Here is what I think.
You can’t change sex.
Be whatever gender identity you like but you can’t change sex.
You can’t change sex by making ‘an effort’ - a man with an inverted penis is still a man.
If you can’t explain precisely what ‘living as a woman means’ - other than be born female and don’t die - then you aren’t allowed to include it in legislation or guidance.
It is impossible to have an organising category in society based on how pretty you look, or how well you ‘pass’ as a woman, for what I hope are obvious reasons.
Women have a right to single sex female spaces and for potentially degrading treatment, such as strip searches, to be carried out by another female.
Our law seems a complete mess and open to hijack by the ill informed and the bad intentioned.
We need urgent Parliamentary intervention NOW to clarify what exactly a GRC does and doesn’t.
If this is too difficult, repeal the GRA and the PC of Gender Re-assignment. Protect ‘gender identity’ as the quasi religious belief it is.

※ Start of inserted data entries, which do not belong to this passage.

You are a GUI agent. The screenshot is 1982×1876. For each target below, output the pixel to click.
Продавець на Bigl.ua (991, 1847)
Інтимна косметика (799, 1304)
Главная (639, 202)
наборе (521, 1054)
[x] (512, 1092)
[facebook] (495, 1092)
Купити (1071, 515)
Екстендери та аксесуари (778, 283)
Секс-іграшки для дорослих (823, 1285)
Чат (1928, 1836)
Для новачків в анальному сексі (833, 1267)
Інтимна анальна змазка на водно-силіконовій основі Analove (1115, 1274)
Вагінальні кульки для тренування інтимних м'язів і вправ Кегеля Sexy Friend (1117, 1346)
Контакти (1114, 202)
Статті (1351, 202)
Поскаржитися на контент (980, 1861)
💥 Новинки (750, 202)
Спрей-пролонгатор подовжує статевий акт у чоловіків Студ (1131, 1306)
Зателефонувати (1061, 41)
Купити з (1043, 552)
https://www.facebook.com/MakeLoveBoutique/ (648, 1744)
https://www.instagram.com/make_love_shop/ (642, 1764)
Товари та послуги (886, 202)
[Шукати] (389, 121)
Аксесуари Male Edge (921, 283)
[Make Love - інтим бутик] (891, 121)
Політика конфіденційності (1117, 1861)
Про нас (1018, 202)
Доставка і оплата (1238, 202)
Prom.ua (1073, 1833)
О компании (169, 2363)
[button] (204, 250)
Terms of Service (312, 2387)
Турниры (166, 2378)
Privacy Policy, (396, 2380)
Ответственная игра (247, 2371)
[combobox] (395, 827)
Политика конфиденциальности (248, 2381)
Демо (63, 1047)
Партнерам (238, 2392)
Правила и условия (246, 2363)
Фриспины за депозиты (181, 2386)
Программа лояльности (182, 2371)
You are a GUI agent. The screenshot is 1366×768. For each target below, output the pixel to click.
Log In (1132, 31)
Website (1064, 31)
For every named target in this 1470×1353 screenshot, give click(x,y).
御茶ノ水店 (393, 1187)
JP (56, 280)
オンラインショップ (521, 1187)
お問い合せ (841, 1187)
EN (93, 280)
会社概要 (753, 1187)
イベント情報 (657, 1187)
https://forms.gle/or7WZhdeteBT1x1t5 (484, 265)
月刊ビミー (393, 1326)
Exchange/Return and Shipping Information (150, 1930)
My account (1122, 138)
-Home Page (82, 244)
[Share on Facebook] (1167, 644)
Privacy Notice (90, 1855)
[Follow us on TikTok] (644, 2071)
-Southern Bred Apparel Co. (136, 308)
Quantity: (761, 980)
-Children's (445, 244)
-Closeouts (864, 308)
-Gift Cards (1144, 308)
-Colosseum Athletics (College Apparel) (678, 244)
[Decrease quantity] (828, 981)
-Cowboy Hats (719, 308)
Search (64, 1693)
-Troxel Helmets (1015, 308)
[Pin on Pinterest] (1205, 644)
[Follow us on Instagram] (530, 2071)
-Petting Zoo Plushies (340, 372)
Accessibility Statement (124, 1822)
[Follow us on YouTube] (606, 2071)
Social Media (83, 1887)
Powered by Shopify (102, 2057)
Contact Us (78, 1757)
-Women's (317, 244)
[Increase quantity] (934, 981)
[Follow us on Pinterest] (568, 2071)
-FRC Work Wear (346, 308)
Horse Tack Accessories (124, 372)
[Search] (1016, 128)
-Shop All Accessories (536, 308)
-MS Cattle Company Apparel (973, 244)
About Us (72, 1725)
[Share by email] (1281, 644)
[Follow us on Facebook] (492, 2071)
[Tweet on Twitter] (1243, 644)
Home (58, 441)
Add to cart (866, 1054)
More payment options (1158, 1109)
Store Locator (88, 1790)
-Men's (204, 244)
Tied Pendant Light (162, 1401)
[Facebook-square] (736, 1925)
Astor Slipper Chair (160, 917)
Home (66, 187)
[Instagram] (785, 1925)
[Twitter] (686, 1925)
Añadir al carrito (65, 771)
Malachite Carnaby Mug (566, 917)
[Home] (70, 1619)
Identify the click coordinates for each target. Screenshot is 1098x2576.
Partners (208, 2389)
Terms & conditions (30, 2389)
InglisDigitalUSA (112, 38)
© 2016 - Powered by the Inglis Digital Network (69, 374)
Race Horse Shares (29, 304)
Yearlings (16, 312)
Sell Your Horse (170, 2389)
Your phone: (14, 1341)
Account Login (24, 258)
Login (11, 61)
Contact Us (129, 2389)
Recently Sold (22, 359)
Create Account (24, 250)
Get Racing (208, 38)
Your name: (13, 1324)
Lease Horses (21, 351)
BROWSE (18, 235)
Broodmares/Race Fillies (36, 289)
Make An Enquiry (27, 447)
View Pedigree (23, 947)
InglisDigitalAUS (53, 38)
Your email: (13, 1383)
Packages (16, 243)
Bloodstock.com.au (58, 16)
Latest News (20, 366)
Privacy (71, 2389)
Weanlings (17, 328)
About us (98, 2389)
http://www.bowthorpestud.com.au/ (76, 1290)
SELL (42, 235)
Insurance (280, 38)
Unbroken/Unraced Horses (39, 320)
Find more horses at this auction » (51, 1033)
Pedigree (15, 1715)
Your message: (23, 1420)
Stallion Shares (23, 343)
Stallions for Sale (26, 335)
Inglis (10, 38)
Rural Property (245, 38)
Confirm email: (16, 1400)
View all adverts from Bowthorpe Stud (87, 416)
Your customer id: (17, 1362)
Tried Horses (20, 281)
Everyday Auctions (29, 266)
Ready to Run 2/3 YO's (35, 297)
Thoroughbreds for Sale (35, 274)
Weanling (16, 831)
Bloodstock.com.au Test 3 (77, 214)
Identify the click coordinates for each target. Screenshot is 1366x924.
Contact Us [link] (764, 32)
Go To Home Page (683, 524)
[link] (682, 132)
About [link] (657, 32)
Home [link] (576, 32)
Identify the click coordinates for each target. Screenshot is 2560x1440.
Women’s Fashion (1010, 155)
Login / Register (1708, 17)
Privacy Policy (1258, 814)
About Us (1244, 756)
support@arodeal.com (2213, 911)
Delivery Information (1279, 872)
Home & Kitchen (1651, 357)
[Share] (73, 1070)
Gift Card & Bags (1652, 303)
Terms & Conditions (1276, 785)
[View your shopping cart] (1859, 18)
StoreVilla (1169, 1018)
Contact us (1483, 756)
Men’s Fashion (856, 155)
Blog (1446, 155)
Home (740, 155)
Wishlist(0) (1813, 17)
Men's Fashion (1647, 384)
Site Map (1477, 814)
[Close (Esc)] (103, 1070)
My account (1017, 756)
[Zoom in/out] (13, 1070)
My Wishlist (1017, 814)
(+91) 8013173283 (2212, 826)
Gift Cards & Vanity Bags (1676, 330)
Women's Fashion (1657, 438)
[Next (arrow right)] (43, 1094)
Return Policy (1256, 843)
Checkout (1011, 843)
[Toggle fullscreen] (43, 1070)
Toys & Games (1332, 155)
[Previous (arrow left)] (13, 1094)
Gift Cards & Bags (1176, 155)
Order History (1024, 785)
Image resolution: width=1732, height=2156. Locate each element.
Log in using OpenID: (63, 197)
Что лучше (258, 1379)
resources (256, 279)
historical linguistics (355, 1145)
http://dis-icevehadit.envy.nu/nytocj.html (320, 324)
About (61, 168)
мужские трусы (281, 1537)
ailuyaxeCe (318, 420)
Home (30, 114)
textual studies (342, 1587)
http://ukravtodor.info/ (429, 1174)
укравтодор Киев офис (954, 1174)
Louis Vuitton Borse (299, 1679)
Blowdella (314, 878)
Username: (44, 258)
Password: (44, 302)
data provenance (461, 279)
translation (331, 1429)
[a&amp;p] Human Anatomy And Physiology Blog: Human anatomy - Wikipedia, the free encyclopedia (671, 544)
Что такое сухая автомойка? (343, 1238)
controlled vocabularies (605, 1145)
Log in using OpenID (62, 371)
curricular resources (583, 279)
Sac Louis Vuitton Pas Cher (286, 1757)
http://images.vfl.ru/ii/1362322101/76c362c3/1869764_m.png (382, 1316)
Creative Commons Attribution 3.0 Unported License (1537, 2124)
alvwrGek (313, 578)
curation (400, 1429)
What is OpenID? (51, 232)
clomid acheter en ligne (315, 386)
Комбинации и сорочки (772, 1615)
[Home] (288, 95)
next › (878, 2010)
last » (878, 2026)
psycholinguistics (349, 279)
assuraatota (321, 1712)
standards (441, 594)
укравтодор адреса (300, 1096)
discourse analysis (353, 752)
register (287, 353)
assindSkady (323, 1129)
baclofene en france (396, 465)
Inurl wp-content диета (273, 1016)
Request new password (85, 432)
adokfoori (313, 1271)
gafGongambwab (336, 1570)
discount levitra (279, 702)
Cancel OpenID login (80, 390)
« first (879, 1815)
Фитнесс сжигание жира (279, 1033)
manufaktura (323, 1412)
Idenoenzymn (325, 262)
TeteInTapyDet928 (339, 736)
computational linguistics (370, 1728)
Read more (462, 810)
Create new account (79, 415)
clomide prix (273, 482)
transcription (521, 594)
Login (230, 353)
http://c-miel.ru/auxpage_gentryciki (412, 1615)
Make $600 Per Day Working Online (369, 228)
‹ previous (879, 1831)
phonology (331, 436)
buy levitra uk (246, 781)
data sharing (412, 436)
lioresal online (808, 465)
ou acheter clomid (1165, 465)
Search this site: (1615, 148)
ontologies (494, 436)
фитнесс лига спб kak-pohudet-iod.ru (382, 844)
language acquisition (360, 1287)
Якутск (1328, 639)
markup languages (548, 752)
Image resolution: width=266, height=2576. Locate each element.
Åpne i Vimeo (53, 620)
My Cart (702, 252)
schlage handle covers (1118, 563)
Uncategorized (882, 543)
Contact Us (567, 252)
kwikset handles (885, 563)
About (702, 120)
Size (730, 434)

If you are a man and you want people to think you are a woman, you will have to accept that there are some places you may not go, and some jobs you cannot do.
And one of places is intimate contact with a woman, unless she has given you her enthusiastic consent.
Absolutely agree. When are politicians and the justice system going to waken up to the real life harm these Laws are doing to REAL women ??
Agree, agree, agree. I never thought 'The law is an ass' was actually as true as it seems to be presently. But I'm sure even an ass can change its ways with enough... persuasion!